WASHINGTON (AP) — President Barack Obama is pivoting from diplomacy on the world stage to the intimate and delicate domestic task of acting as healer-in-chief to a devastated community.
The president travels to tornado-wrecked Joplin,
Mo., on Sunday, a day after returning from a six-day European tour of Ireland,
England, France and Poland.
After days of focusing on the U.S. relationship
with the rest of the world, he'll turn to an even more critical connection: his
own, with the American people.
The president will visit with survivors and family
members of the worst tornado in decades, a monster storm that tore through
Joplin a week ago leaving more than 120 dead and hundreds more injured. A
hundred more are unaccounted for, and the damage is massive.
The president will tour destroyed neighborhoods in
the city of 50,000 in southwestern Missouri, and speak at a memorial service
being held by local clergy and Gov. Jay Nixon for those who lost their lives.
He'll offer federal assistance, and his own condolences.
It's a role Obama has had to assume with increasing
frequency of late, after the mass shooting in Arizona in January in which Rep.

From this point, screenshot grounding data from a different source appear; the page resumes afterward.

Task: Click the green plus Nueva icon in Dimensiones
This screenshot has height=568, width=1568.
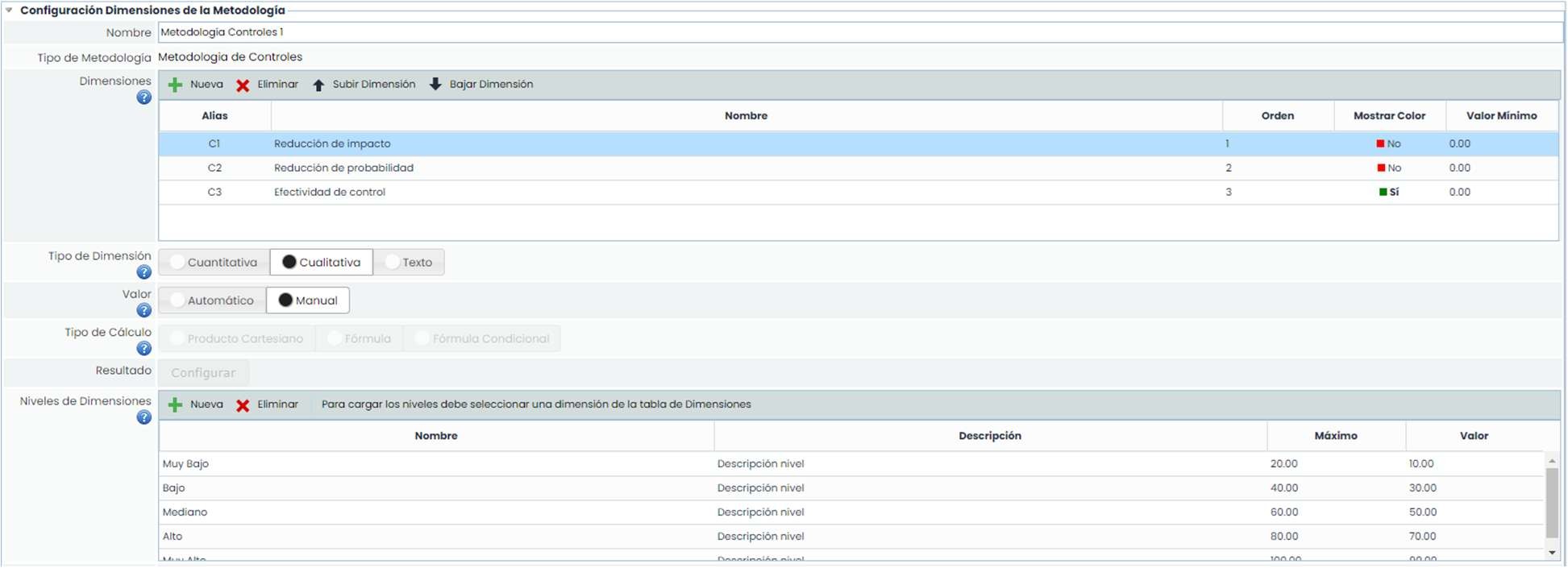Action: tap(175, 85)
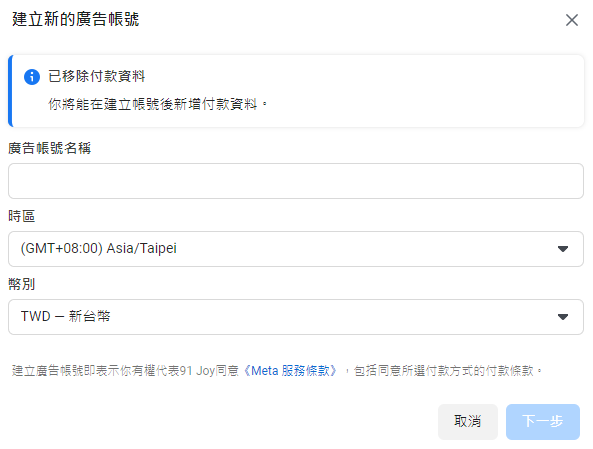Viewport: 593px width, 449px height.
Task: Close the 建立新的廣告帳號 dialog
Action: tap(571, 20)
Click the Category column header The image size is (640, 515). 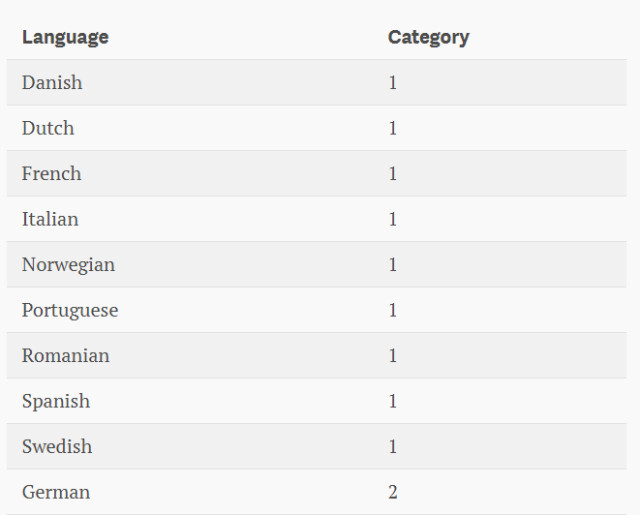click(x=428, y=37)
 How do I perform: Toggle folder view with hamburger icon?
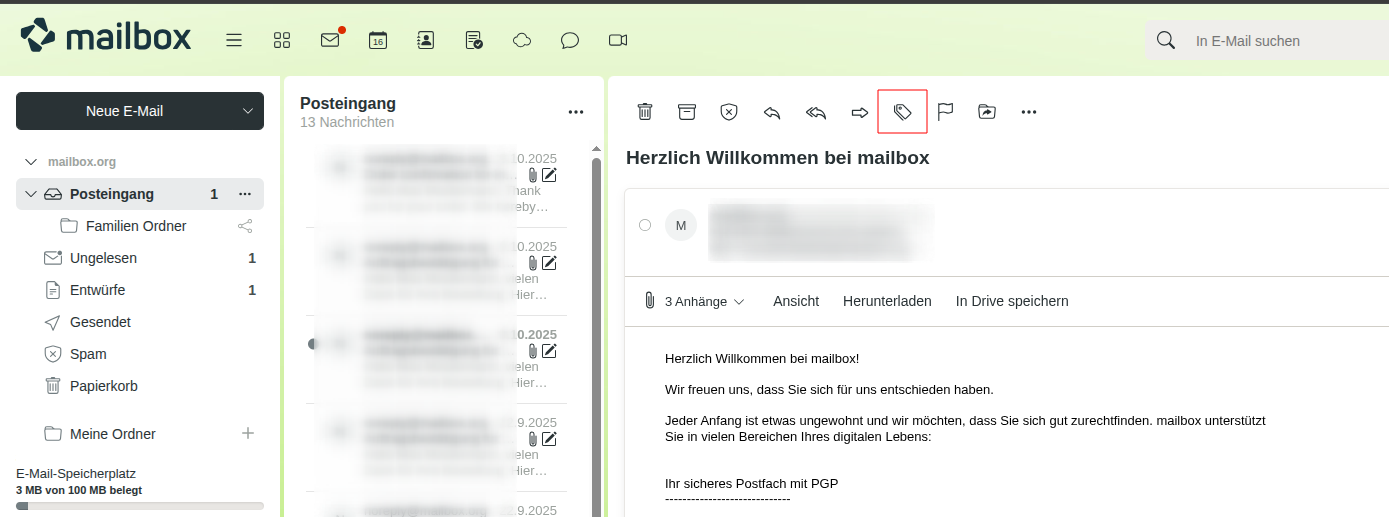click(234, 40)
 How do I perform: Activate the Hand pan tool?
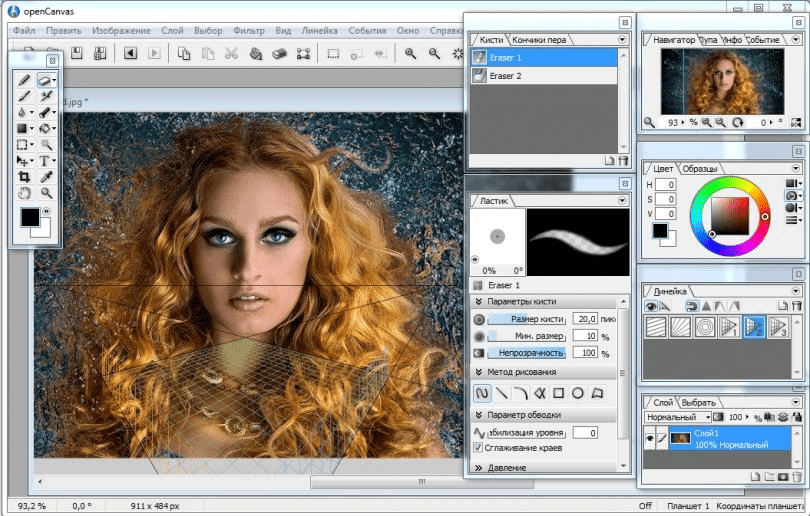pos(24,193)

Gabrielle Giffords was injured, when tornadoes struck Tuscaloosa, Ala., last
month and more recently when flooding from the Mississippi inundated parts of
Memphis, Tenn.
Such moments can help define a president, but
habitually even-tempered Obama is more apt to offer handshakes and hugs than
tears and deep emotion.
Though times of trouble can erase politics and
unite people, a phenomenon Obama has commented on, his task as healer Sunday
will be carried out on unfriendly political ground as his re-election campaign
approaches. Obama narrowly lost Missouri to Republican John McCain in 2008, but
in Jasper County, where Joplin is located, McCain won by a large margin: 66
percent to 33 percent.
Copyright
2011 The Associated Press.
(AP
Photo/Charlie Riedel)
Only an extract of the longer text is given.